Принять отложить отклонить; отклонить — опять застучало в висках, и снова, как и много дней назад, я ощутил во рту противный вкус, будто наглотался рыбьего жира; я снова увидел Старика — на этот раз в обличье прокурора, идущего по противоположной стороне улицы, и с грустью подумал, что сны, очень может быть, сбываются — особенно те, что чертовски походят на действительность; вот я и вижу прокурора Раудиса, он идет по другой стороне улицы; шагает, помахивая толстым желтым портфелем, не глядя в мою сторону, — есть дела поважнее; а возможно, идет в университет, где, говорят, он доучивается; я свернул в парк. Встречаться с прокурором сегодня мне вовсе не хотелось — с прокурором Раудисом, хотя он и признал, что со мной знаком, — о, радость; он даже назначил тебе свидание, Ауримас, — разве это не чудесно; а чтобы ты, упаси бог, не вздумал от свидания улизнуть, до поры до времени из города… к родным или еще куда-нибудь… О да, сон кончился; и красные от холода босые мальчишечьи ноги уже не семенят рядом; Старик заковылял вниз по улице Выставочной, размахивая кожаным портфелем, который весьма подходил к его седой окладистой бороде; занятно, о чем они будут говорить в следующий раз с прокурором и при чем тут Лейшисы?
Снова нахлынули воспоминания, и я затряс головой, чтобы отогнать их, но они, словно тощие шелудивые псины, тащились следом, вынюхивая следы; преследовали по всему парку, который уже скинул свою золотистую ношу под ноги и серо-черными ветвями загребал промозглый октябрьский ветер; нечто подобное делал и я.
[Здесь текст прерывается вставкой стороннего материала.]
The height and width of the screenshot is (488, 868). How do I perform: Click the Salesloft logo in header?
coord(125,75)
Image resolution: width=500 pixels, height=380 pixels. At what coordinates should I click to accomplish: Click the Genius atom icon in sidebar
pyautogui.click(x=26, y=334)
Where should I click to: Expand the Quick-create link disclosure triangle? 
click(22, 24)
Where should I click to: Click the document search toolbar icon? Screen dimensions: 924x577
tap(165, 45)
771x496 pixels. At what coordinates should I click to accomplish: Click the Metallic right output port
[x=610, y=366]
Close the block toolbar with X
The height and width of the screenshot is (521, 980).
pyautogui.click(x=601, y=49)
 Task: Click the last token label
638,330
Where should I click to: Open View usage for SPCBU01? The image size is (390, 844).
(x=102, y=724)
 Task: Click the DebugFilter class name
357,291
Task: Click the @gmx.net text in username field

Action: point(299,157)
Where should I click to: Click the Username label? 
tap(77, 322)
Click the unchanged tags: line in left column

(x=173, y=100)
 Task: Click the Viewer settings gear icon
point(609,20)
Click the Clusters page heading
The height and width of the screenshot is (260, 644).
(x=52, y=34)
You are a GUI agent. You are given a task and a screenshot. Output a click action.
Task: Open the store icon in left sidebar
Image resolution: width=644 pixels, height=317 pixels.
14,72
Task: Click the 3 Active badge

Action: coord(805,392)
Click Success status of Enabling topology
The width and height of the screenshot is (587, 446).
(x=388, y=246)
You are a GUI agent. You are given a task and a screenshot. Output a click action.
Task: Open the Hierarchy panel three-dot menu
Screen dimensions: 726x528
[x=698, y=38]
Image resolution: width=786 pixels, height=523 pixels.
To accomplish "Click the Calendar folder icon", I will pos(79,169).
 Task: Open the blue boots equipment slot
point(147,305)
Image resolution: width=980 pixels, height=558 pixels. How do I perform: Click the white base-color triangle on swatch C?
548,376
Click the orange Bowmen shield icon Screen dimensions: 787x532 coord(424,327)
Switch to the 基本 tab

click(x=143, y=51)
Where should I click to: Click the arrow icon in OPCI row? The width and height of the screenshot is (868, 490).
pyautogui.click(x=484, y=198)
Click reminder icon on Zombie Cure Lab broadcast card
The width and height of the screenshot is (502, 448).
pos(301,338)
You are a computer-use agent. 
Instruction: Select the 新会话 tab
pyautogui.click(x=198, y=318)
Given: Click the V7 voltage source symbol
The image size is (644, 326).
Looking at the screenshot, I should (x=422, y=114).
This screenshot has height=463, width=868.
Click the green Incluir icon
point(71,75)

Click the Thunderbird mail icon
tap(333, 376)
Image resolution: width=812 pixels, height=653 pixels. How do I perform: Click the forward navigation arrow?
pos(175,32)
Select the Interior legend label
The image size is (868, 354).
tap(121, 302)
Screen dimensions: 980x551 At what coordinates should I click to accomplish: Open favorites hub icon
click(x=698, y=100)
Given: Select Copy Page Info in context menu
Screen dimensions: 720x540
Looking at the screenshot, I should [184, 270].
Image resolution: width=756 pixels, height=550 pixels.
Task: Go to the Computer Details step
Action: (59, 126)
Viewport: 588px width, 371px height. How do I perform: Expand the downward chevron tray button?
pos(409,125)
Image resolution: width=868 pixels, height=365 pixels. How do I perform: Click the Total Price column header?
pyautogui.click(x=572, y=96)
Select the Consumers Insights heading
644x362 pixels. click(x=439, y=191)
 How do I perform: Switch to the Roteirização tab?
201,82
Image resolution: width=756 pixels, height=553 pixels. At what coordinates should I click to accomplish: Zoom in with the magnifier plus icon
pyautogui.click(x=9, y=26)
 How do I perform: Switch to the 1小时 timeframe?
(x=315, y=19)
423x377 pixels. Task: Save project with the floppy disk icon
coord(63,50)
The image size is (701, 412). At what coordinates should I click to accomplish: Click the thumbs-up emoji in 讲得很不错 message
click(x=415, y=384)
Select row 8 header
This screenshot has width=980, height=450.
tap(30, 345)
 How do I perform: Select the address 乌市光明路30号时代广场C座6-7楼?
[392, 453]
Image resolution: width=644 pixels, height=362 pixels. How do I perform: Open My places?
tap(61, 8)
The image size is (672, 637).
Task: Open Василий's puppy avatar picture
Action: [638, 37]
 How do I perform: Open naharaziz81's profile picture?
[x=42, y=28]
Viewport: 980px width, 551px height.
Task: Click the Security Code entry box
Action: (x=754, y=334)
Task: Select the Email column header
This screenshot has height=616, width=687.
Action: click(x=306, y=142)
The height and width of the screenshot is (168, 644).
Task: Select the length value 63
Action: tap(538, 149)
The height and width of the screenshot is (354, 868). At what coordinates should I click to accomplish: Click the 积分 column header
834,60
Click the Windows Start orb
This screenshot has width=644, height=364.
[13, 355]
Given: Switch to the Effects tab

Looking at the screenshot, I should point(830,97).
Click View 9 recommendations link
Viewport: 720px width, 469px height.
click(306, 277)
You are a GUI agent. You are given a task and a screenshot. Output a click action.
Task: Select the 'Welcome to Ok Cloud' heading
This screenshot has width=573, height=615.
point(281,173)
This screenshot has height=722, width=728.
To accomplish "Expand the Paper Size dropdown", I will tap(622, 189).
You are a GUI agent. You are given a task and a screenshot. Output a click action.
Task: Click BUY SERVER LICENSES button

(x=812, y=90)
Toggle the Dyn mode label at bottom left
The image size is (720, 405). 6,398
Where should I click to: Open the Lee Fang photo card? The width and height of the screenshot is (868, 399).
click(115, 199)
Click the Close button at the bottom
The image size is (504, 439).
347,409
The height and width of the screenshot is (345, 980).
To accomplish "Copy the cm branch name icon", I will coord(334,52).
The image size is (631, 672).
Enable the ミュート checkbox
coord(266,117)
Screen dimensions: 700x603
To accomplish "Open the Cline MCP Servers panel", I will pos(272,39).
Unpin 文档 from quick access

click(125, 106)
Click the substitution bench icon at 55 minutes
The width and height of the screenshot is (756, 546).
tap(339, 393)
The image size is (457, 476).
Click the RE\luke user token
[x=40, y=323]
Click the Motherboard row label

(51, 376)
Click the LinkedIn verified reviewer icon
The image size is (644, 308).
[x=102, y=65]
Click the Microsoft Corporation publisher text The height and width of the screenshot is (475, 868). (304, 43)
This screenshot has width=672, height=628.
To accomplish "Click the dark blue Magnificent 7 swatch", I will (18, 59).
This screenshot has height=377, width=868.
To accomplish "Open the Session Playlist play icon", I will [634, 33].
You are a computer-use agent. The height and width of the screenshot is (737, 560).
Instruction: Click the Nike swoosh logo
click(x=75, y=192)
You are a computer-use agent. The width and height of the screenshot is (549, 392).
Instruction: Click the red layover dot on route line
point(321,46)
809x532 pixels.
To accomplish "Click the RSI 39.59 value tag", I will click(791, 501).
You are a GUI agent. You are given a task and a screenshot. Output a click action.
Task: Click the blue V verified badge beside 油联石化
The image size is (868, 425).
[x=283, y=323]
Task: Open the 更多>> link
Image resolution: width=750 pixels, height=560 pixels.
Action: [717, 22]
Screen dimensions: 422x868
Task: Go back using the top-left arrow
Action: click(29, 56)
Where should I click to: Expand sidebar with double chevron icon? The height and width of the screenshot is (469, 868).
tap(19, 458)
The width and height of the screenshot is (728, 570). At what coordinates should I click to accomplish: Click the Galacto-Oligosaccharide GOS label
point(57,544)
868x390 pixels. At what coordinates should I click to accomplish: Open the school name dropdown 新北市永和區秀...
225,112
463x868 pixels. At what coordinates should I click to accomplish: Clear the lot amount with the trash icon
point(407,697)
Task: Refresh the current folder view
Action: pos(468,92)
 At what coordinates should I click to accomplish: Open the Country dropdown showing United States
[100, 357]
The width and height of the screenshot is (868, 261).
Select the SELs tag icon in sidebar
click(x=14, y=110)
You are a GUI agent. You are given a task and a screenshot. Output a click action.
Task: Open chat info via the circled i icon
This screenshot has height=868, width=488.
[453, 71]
За ветром в поле, подумал я, вспомнив, с каким восторгом помчался я тогда на почту — ног под собой не чуя; и с каким ожесточением надписывал конверт ВИЛЬНЮС, РЕДАКЦИЯ, НА КОНКУРС — будто в самом деле запихивал
в почтовый ящик того, прежнего Ауримаса, который, помнится, всю дорогу потешался надо мной; поддай дай дай — отзывалось в ушах; за что; за красивые глаза, балда… Это позднее — незабываемое поддай дай, или, быть может, раньше — в детстве; что ж, снова — в школу; я тебе покажу школу; кто такие; те самые — Васька, Юзька да Яська; поддай дай дай; пол-лита, балда; будто мы не знаем, что ты вкалывал на фабрике, целое лето; пол-лита на кино, балда; ну, хиляк, ну-ка давай; дай дай поддай; тоже мне мужик нашелся: стукнул разок этого шкета — и сигает в снег, зубы пересчитывает на лету; пешком по воздуху, эй, хевра; стоит ли руки марать об такого, какой фраер станет с ним связываться — его же соплей перешибешь, квелого такого.Что ж, решил я, они делали свое, герои из-за туннеля, а я, хиляк с Крантялиса, свое; jedem das Seine[18]; когда что было, а помню, и почему-то именно сегодня всплыло в памяти; да еще эти сны…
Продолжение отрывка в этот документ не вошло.